バイト先からあんまり離れてないはずなのになぁ。
歩いてるうちに知らないところまで来てしまった。
近くの家の住所を見ると、ここは天鵞絨町だということだけがわかる。
スマホのマップで道を確認しようと思ったが、いくら電源を入れようとしても暗いままの画面に、俺は絶望するしかなかった。
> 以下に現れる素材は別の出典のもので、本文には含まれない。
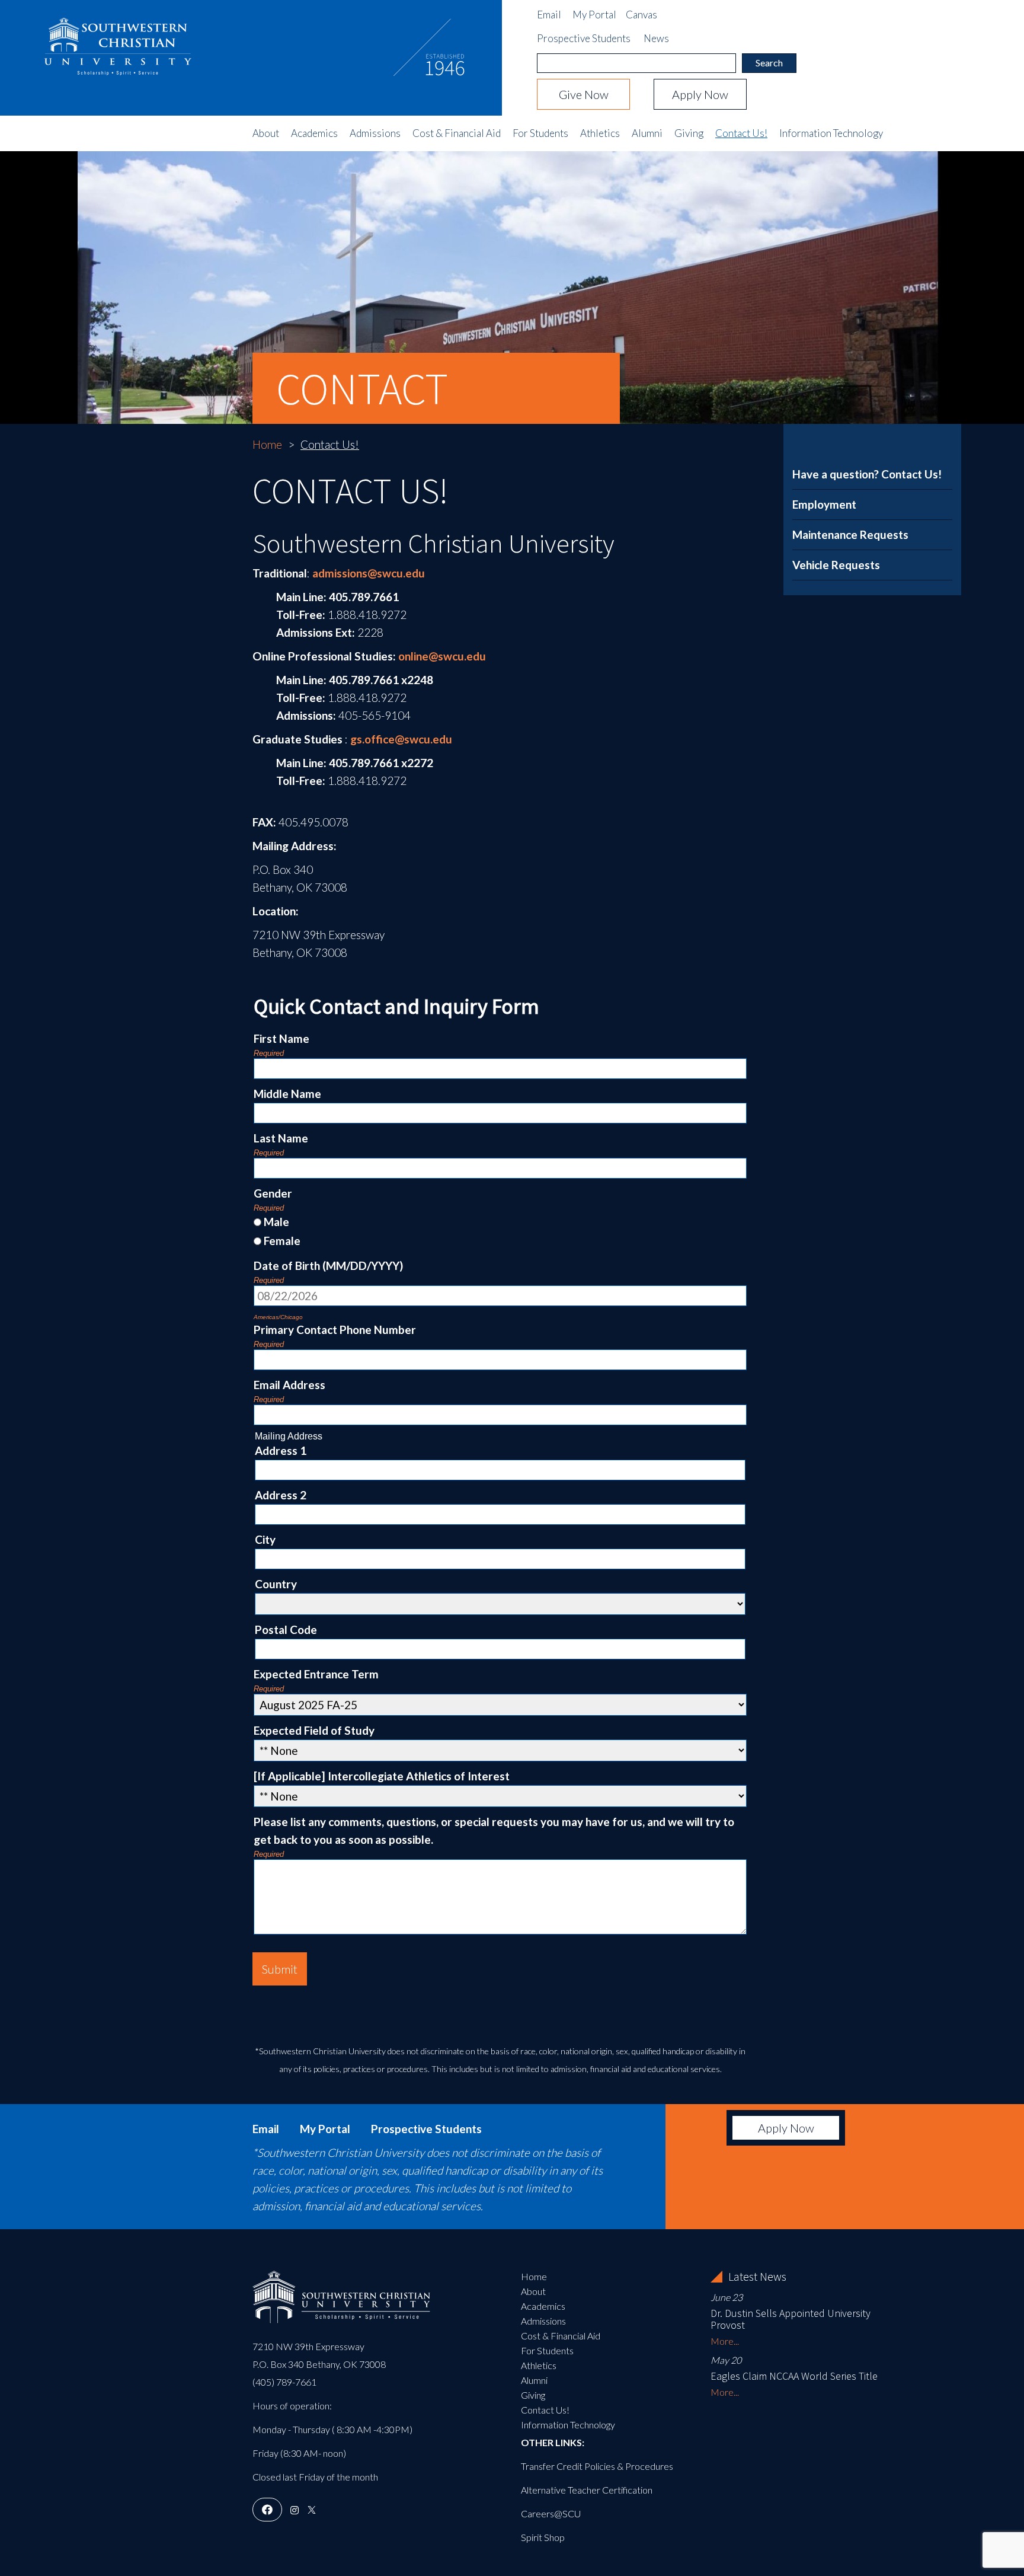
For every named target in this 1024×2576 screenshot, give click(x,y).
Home (267, 444)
きっと周りの人に道を聞いても、付いて来てもらわないとどうせまた迷うんだよ…わかってる。わかってるよ!
???「あの、どうかしたんすか?」
道端で突っ立っている俺を見て心配してくれたのか、大学生くらいの男の子が声をかけてくれた。
俺、側から見たら変な人だっただろうな…
恥ずかしいわ…
『ちょっと道に迷ってしまって』
???「あー…一体どこへ?」
『MANKAI寮っていうとこなんですけど…』
???「あ!ちょうど俺もそこに行くんで、一緒に行きましょうか」
『え!?ほんとですか!ありがとうございます!!』
めっちゃ大声で喜んでしまった…
え、俺めっちゃラッキーじゃない??
MANKAI寮に向かうってことは、団員さんなのかな?
『あの、お兄さんはMANKAIカンパニーの団員さんなんですか?』
???「そうっす」
『やっぱり!
俺は今日から監督補佐としてMANKAIカンパニーでお世話になります、露木 雫です』
綴「よろしくお願いします!俺、皆木 綴です。一応脚本書かせてもらってます。
話は監督から聞いてますよ!美青年が来るから楽しみにしてて、って。
ほんとに美青年でびっくりしました」
『び、美青年…?俺もう青年って歳でもないんだけど…いづみ…』
綴「え?学生じゃないんすか?」
『立派な大人ですー!いづみと同い年ですー!』
俺が駄々をこねるようにそう言うと、綴くんは「あ、タメ口で全然オッケーなんで!あとなんか困ったらなんでも言ってくださいね」と付け足すように言った。
なんだかお兄ちゃんみたいな子だな…。
そんな話をしているうちに俺たちはMANKAI寮の前にやってきた。寮でかい。